# YOUR INSTRUCTIONS:
Produce a verbatim transcript of the entries below, excluding pictures.

Stored data
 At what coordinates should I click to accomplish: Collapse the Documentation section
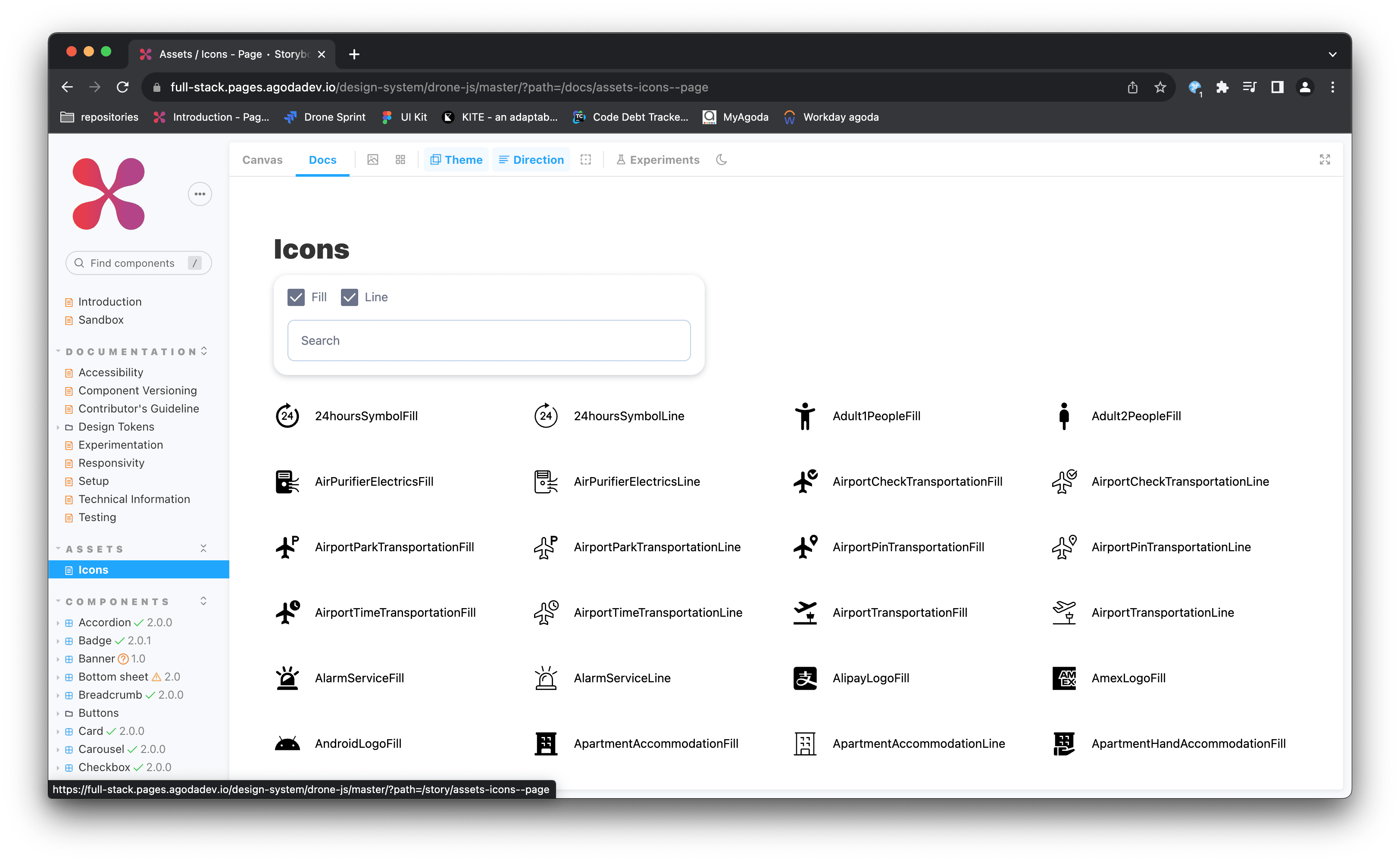point(131,351)
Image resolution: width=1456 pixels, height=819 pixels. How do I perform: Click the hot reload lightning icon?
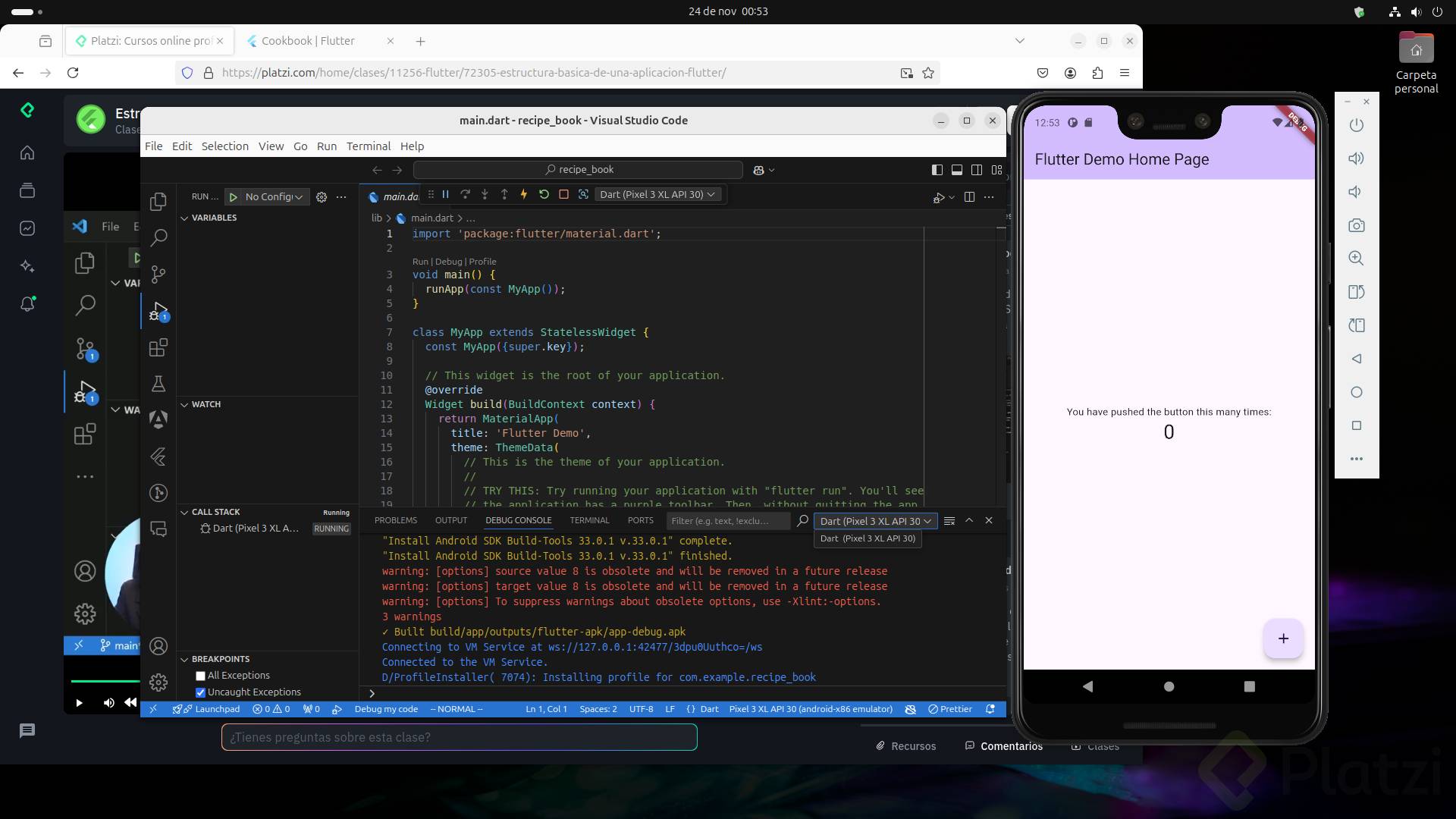pos(524,194)
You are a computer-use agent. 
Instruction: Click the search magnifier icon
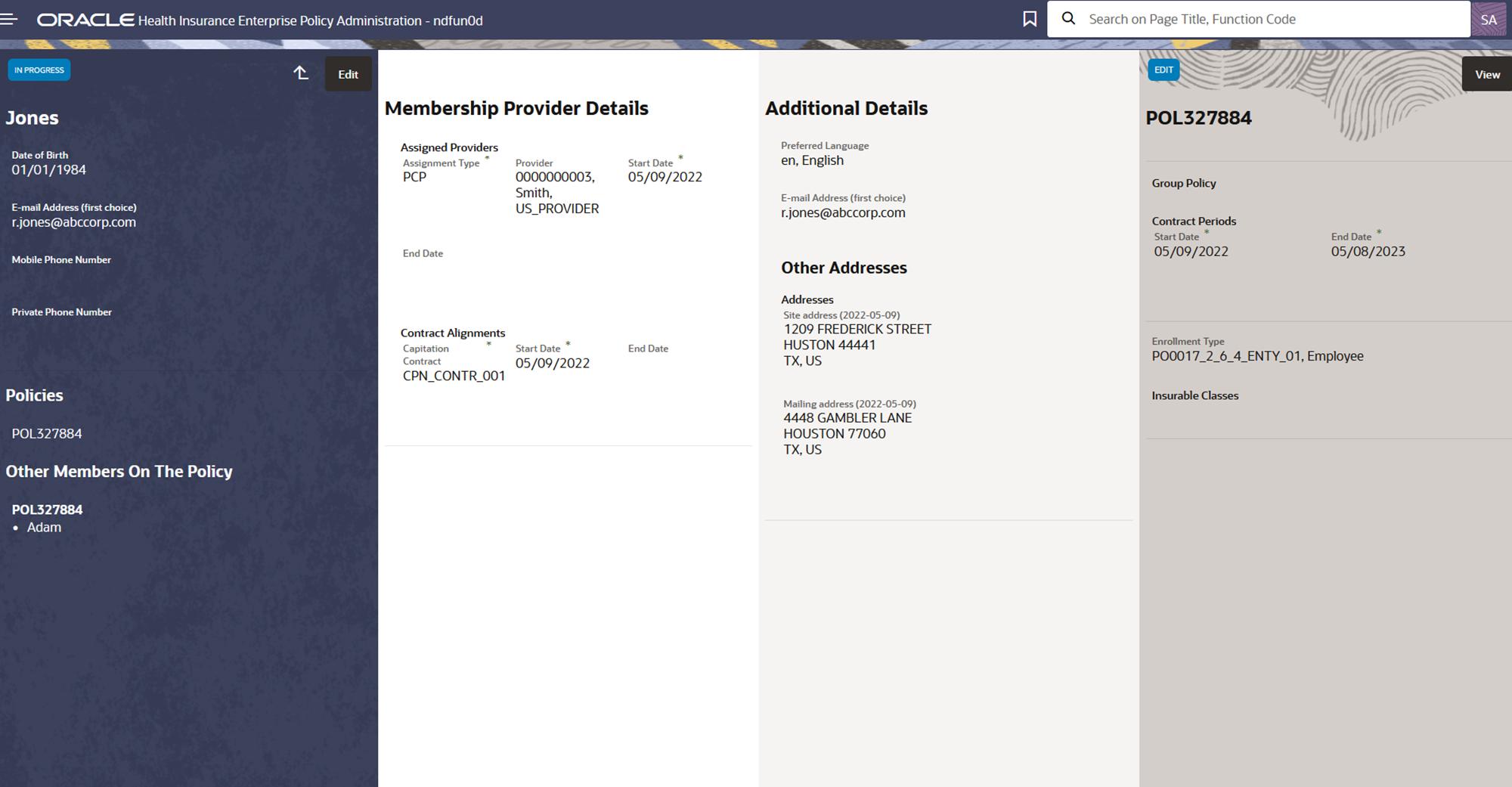pyautogui.click(x=1068, y=19)
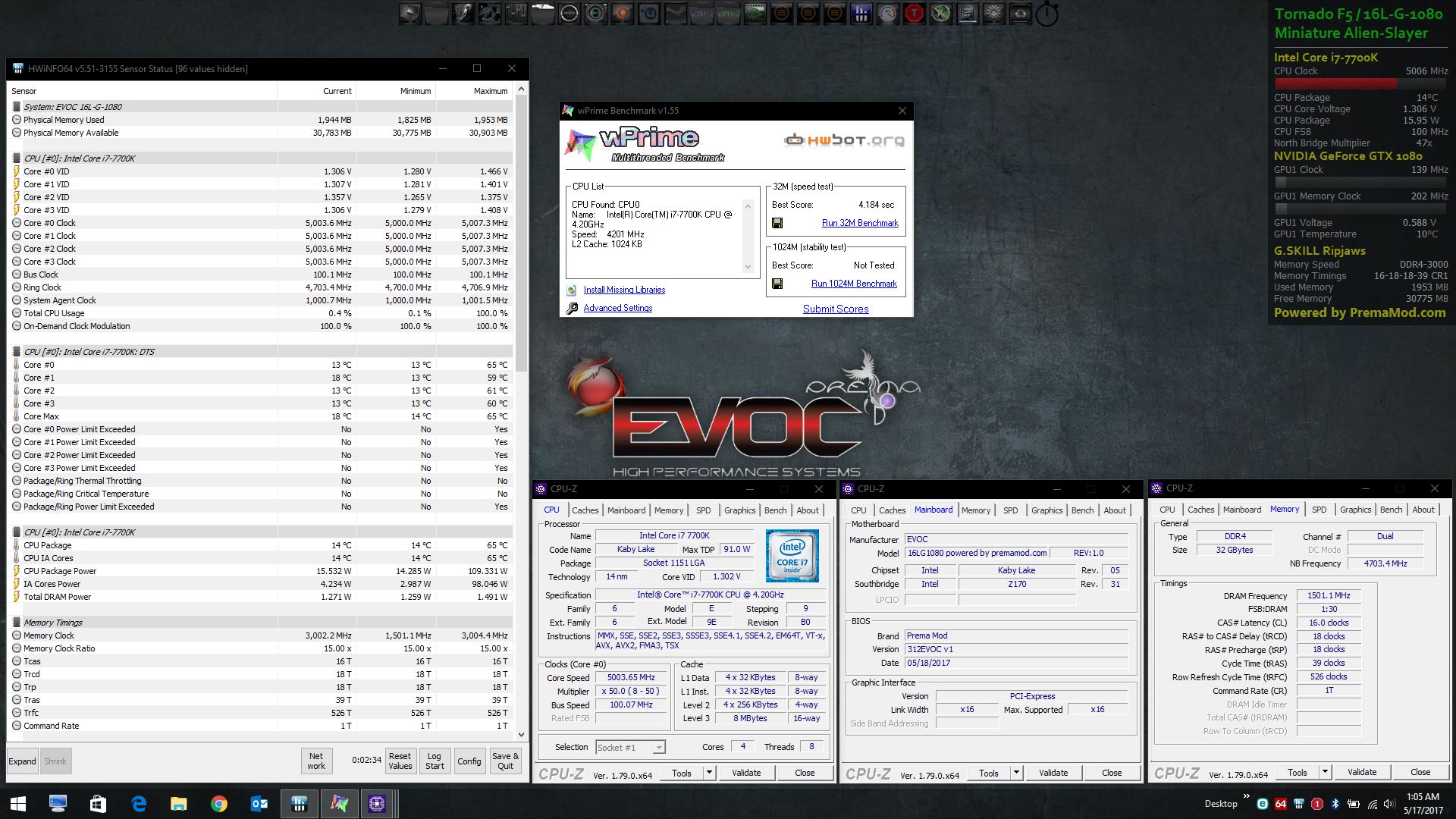Expand the Tools dropdown arrow in CPU-Z Memory window
1456x819 pixels.
[x=1325, y=772]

# RESULT BELOW:
 At what coordinates should I click to accomplish: Collapse the Documentation section
point(131,351)
Image resolution: width=1456 pixels, height=819 pixels. How do I perform: Click the hot reload lightning icon?
pos(524,194)
You are a computer-use agent. 
Instruction: Click the search magnifier icon
pyautogui.click(x=1068, y=19)
Expand the Tools dropdown arrow in CPU-Z Memory window
1456x819 pixels.
[x=1325, y=772]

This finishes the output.